(709d) Computational Methods at the Intersection of Tuberculosis Immunology and Therapy

Tuberculosis (TB) poses a global public health threat, causing 9.6 million new infections and 1.5 million deaths in 2014 (WHO Global tuberculosis report 2015). While most drug-susceptible TB is treatable with a combination of four antibiotics, the treatment lasts 6-9 months and has failed to prevent drug-resistant TB worldwide. Three of the challenges facing new TB treatment strategies are: 1) complex disease pathology (i.e. spherical lesions called granulomas form in the lung), 2) variable bacterial susceptibility to antibiotics, and 3) combination therapy (necessary to avoid drug resistance). It is difficult to address these challenges in a single experimental system; the costly non-human primate model of TB is the only animal model that recapitulates human-like pathology, and in vitro systems do not capture the spatial or long-term temporal aspects of TB pathology.

We use a computational approach to integrate spatial and temporal data from multiple in vitro and in vivo experimental systems. The experimental data encompass a large variety of temporal scales, spatial scales, biological compartments and experimental methods. The biology, experimental data type and model structure determine the model calibration workflow. Quantitative approaches in complex biological systems require well-defined strategies to incorporate a variety of experimental data. We illustrate one such strategy for TB immunology and therapy. Our computational model captures host immunity, bacterial dynamics (including differential antibiotic susceptibility), and antibiotic dynamics in plasma, lung tissue and TB granulomas. The model comprises a combination of agent-based, ODE and PDE models. We calibrate each of the model components to non-human primate microbiological and immunological data, rabbit and human pharmacokinetic (PK) data, and in vitro and animal pharmacodynamic (PD) data. In some instances multiple experimental data types are available for a single model component. E.g. antibiotic distribution in granulomas is measured using LCMS as well as MALDI-MS. In such situations the model is calibrated to both data sets in parallel, weighting the contribution of each data set based on known experimental measurement constraints.
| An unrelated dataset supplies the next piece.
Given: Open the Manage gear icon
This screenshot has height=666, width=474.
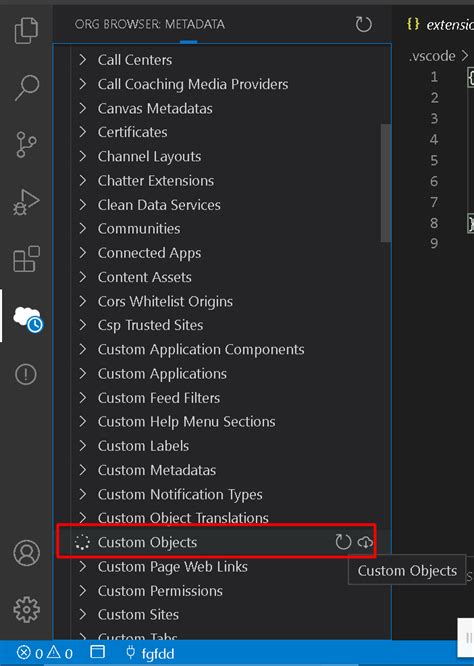Looking at the screenshot, I should (26, 610).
Our model bridges and connects multiple experimental data sets, and predicts efficacy of multiple antibiotics in the context of host immune dynamics. This model is applied to efficiently and systematically evaluate potential TB treatment regimens containing five anti-TB antibiotics (isoniazid, rifampin, moxifloxacin, gatifloxacin and levofloxacin), to complement and inform future animal or human trials.